Acquired aphasic epilepsy (Landau-Kleffner syndrome). Report of 10 cases

Objective: The association of a language disorder with epilepsy is observed in some circumstance, with or without a causal relationship. In Landau-Kleffner syndrome (LKS), it is estimated that the aphasia is directly caused by epileptic discharges in language areas.

Methods: Ten children with LKS are studied. The clinical and electroencephalographic characteristics in these ten cases were analyzed.

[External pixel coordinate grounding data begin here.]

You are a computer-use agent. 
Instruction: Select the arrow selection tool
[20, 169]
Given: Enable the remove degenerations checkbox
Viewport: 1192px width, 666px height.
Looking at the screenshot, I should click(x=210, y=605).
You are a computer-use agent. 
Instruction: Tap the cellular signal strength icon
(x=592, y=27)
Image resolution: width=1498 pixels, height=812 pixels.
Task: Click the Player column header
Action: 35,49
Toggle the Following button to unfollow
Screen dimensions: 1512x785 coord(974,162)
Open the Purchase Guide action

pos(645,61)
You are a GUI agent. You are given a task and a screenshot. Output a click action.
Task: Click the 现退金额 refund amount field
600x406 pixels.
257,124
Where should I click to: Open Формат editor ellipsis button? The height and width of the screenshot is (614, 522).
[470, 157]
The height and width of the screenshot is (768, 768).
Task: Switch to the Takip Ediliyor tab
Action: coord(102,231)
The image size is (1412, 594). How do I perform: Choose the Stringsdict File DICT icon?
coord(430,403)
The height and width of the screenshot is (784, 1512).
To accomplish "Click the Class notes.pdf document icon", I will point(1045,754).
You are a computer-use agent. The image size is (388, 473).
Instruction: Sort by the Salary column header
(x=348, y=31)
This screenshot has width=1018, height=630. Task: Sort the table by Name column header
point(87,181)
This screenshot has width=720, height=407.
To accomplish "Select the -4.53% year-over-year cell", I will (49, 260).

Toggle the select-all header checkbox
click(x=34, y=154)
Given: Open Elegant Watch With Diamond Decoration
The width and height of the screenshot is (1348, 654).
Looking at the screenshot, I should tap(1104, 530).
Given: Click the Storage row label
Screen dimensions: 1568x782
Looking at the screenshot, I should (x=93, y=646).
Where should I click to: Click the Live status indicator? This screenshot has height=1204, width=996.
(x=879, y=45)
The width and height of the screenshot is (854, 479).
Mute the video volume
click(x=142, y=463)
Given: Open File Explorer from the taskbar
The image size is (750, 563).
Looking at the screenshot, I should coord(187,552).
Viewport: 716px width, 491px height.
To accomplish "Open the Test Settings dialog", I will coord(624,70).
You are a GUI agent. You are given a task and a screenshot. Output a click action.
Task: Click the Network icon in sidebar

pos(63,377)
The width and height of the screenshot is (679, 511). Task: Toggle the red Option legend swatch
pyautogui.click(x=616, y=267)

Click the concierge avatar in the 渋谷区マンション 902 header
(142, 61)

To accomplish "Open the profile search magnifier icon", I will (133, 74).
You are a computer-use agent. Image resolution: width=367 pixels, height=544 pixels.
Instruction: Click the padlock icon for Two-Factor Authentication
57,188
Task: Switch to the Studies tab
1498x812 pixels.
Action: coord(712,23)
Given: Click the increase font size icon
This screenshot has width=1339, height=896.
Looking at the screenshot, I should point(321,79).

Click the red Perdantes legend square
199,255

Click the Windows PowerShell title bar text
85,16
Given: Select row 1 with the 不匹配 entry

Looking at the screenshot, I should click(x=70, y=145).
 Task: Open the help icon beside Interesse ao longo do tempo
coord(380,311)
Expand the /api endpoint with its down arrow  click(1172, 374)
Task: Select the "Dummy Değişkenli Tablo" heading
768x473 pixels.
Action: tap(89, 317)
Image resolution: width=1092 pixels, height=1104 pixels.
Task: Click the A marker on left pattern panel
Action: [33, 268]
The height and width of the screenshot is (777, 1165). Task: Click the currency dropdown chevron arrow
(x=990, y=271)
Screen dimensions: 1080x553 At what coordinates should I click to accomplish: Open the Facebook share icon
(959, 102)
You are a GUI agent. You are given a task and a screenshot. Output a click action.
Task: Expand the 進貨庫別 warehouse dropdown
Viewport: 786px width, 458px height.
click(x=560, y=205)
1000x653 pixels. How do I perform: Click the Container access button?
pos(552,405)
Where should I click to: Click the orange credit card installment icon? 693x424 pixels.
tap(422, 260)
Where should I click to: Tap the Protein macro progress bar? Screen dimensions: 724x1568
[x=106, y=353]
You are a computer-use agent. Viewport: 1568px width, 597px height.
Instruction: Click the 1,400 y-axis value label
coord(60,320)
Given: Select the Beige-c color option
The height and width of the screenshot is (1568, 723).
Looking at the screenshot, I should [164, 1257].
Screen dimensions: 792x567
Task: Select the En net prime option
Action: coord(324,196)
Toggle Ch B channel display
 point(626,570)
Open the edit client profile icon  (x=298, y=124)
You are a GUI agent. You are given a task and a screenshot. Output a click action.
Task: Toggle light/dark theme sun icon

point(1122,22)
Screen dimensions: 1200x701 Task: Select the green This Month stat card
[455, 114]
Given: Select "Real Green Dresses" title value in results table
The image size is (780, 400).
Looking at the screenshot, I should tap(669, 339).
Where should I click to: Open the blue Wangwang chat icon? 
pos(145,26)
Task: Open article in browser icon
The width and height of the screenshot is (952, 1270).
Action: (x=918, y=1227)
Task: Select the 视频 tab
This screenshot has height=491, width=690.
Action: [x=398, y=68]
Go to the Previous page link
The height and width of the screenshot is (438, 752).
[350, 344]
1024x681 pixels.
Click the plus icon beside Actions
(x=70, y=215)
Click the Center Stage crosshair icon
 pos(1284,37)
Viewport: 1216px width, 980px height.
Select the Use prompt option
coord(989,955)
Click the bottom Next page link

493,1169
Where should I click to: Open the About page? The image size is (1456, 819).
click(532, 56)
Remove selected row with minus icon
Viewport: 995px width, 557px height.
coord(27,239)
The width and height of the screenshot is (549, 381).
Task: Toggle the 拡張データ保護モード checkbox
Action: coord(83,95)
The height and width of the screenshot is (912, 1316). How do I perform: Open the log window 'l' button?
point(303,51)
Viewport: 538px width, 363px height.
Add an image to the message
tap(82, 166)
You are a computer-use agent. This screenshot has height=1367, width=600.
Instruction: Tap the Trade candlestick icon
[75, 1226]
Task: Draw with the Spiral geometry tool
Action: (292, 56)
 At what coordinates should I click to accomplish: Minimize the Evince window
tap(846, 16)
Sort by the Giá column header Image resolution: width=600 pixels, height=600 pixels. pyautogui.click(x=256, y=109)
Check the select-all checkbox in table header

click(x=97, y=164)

Results: Aphasia was present between 3 years and 6 years 5 months of age (X: 4 years 8 months) in a progressive form in 8 cases and abruptly in 2 cases. The epileptic seizures present in nine children began between 22 months and 7 years 3 months of age (X: 4 years 1 month). Focal, multifocal and/or generalized discharges, unstable and variable, were frequently noted during awake state EEG records and on EEGs during the sleep state in four children continuous spike waves during 75-80% of slow sleep were observed.

Conclusions: We discuss the importance of the different clinical and EEG findings in the evolution of aphasia which condition the longterm prognosis, emphasizing the value of the discharges on the sleep EEGs. This suggests that LKS could be the severe form of a more widespread age-dependent epileptic syndrome that also includes the CSWS (epilepsy with continuous spike and waves during slow sleep) and the atypical benign partial epilepsy. Three syndromes have cognitive and behavioral manifestations and continuous spike waves during slow sleep.